Пишу тебе несколько строк, любезный друг, только затем, чтобы сдержать слово. Сейчас едут на почту. Все те мысли, которые я хотел сообщить при нашем прощанье, разлетелись, оселись, и из них осталось то, что ты, я думаю, знаешь, то, что в последнее время я тебя искренно полюбил и что этим обязан тебе. Деревня, как природа, еще плоха, холод, сырость, пятна снега и т. д., но как уединение с ранневесенним воздухом — прелесть. Я с утра до вечера занят делами, которые люблю и которые подвигаются, и так доволен своей участью, что, ежели бы на свете не было бы ни молодости, ни женщин, или воспоминаний не было бы, я бы сказал, что я счастлив. Однако и без этих двух вещей можно эпикурействовать нашему брату. По-твоему, это все ничего, ты свой термометр завесил до того высшего пункта, до которого раз доходила температура жизни, и ниже этого не хочешь его изменений. Как ни широк твой взгляд в мире действительном, здесь, в душевном, он ужасно узок; а мой термометр попрыгивает себе то вверх, то вниз, и я радуюсь, глядя на него. Прощай, пожалуйста, уведомь меня подробно о своем отъезде, когда и куда первый адрес.
Твой гр. Л. Толстой.
13 апреля.
Коршу кланяйся. Славный и редкий он человек, но, подумав хорошенько о нем, я решил, что он не про меня. Мы не можем с ним не быть чужие.
109. А. А. Толстой
1858 г. Апреля 14. Ясная Поляна.
Бабушка! Весна!
Отлично жить на свете хорошим людям; даже и таким, как я, хорошо бывает. В природе, в воздухе, во всем надежда, будущность и прелестная будущность.

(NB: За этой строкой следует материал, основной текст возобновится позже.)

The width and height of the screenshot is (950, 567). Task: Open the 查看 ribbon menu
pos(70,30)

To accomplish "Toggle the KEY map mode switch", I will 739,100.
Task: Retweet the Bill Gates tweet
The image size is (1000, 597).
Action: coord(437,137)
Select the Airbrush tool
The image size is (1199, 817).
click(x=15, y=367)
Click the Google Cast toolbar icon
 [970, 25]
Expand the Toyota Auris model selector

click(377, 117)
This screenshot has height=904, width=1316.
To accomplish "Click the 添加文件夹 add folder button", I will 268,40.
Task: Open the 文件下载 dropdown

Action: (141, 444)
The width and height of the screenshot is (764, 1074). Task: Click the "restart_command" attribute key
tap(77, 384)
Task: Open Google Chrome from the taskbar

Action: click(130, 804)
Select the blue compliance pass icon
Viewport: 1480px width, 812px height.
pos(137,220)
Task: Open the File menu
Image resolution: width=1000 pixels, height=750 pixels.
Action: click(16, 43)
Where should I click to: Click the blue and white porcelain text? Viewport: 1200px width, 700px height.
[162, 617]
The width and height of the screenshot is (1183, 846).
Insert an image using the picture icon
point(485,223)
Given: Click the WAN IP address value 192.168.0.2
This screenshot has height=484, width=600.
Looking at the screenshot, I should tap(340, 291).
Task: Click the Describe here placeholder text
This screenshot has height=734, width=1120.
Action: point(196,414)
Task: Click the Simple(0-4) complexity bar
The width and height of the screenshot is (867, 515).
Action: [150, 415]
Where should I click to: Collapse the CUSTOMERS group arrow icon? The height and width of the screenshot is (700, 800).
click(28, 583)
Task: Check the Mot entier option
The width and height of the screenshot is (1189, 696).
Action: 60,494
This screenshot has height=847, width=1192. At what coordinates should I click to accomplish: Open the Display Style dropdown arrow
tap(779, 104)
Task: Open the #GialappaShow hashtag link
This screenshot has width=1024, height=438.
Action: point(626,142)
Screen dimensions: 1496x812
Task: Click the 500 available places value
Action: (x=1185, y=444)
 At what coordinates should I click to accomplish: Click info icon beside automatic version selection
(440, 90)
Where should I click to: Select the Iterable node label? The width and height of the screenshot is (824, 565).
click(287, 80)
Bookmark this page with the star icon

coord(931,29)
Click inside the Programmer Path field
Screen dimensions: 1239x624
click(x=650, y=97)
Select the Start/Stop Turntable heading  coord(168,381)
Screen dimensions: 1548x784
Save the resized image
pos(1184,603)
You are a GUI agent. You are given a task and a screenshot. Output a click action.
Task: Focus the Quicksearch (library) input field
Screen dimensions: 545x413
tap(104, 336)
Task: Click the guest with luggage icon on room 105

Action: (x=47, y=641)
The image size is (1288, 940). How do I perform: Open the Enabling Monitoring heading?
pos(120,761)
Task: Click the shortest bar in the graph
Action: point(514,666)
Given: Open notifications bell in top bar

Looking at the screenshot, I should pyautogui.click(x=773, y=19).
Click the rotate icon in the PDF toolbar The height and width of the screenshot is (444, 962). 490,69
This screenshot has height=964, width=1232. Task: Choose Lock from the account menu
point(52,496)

Иногда ошибешься и думаешь, что не одну природу ждет будущность счастья, а и тебя тоже; и хорошо бывает. Я теперь в таком состоянии и с свойственным мне эгоизмом тороплюсь писать вам о предметах, только для меня интересных. Я очень хорошо знаю, когда обсужу здраво, что я — старая, промерзлая, гнилая и еще под соусом сваренная картофелина, но весна так действует на меня, что иногда застаю себя в полном разгаре мечтаний о том, что я растение, которое распустится вот только теперь вместе с другими и станет просто, спокойно и радостно расти на свете божьем. По этому случаю к этому времени идет такая внутренняя переборка, очищение и порядок, какой никто, не испытавший этого чувства, не может себе представить. Все старое прочь, все условия света, всю лень, весь эгоизм, все пороки, все запутанные, неясные привязанности, все сожаленья, даже раскаянье, — всё прочь! Дайте место необыкновенному цветку, который надувает почки и вырастет вместе с весной! Грустно вспомнить, сколько раз я тщетно делывал то же самое, как кухарка по субботам, — а все радуюсь своему обману и иногда серьезно верю в новый цвет и жду его.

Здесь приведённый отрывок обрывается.